- How to complete this task
The records are to be copied from the line that contains "Select История изменений from the menu" through their last line, word for word, with every picture left out.

(Exercise materials begins)

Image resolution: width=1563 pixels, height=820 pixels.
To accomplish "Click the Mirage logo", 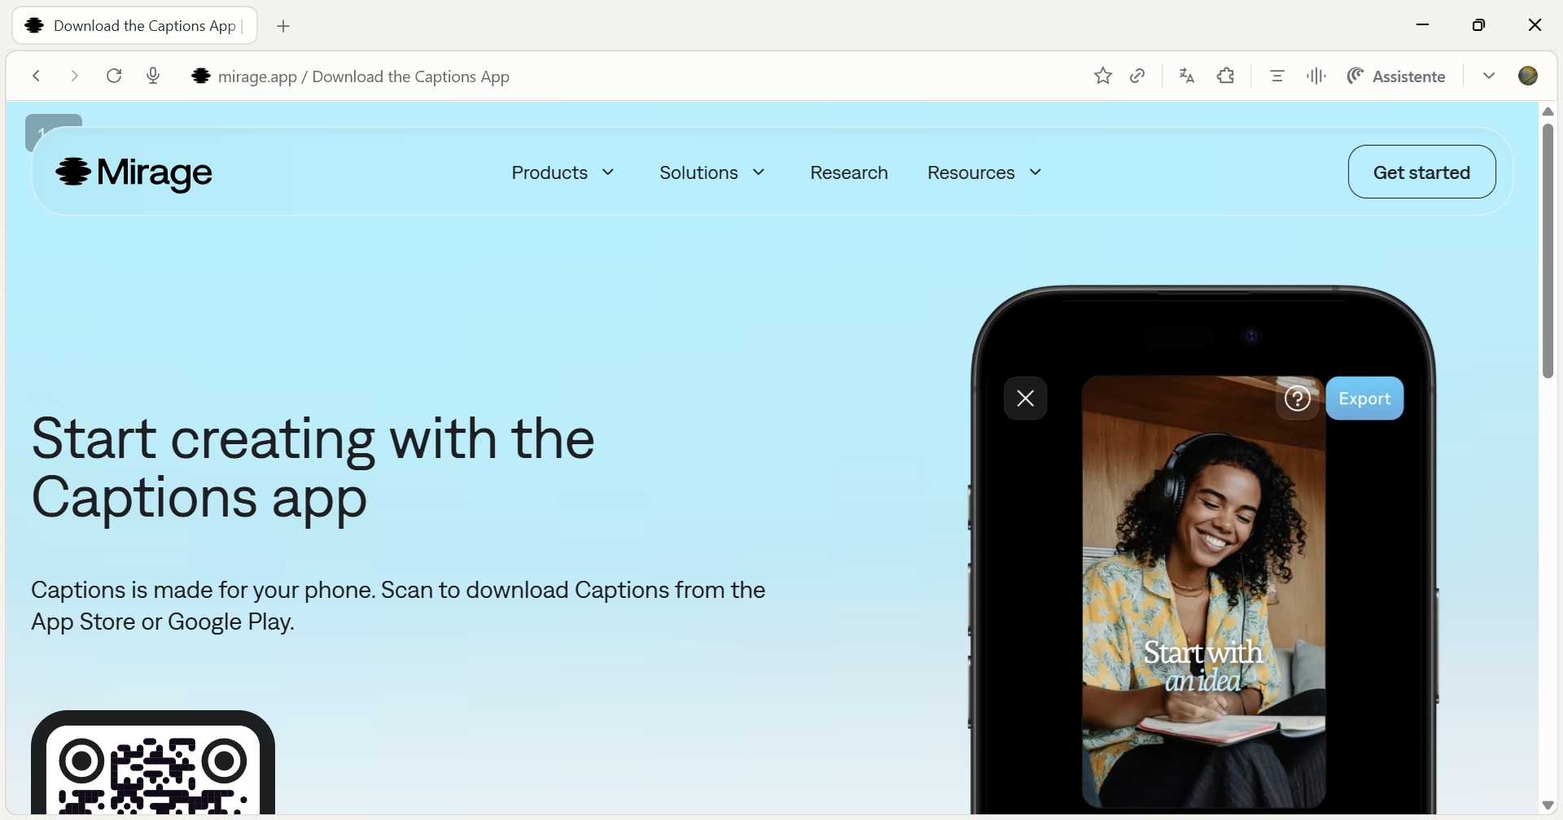I will point(134,172).
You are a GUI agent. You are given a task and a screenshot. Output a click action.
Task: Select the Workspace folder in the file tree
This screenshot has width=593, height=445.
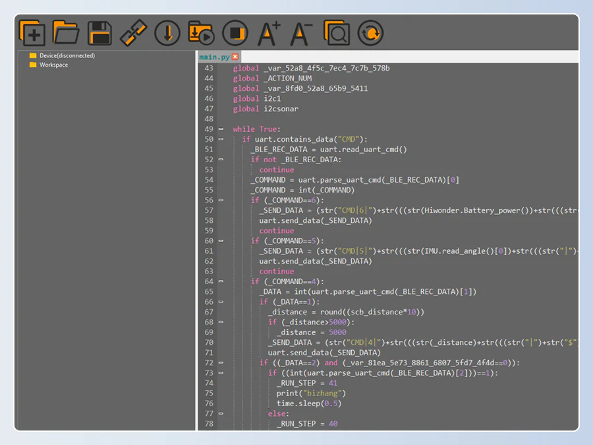pyautogui.click(x=53, y=65)

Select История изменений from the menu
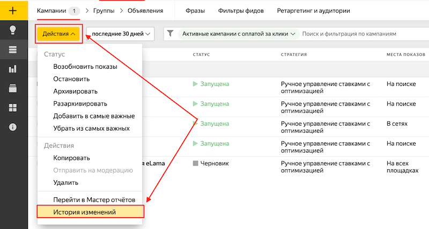coord(84,212)
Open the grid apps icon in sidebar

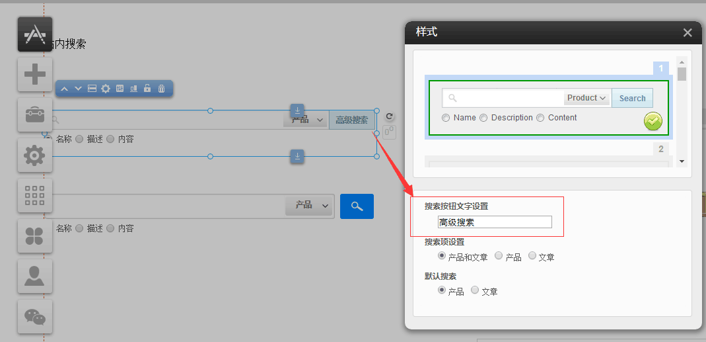pyautogui.click(x=34, y=196)
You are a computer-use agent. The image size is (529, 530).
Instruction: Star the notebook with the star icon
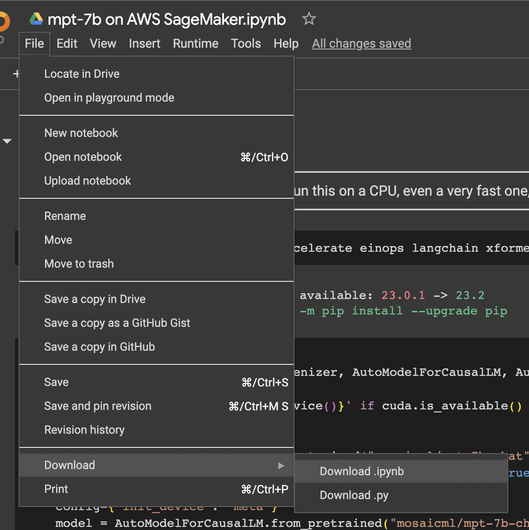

(Exercise materials ends)

- Task solution
Select История изменений from the menu
coord(84,212)
Open the grid apps icon in sidebar

pyautogui.click(x=34, y=196)
You are a computer-use agent. The image size is (529, 530).
Instruction: Star the notebook with the star icon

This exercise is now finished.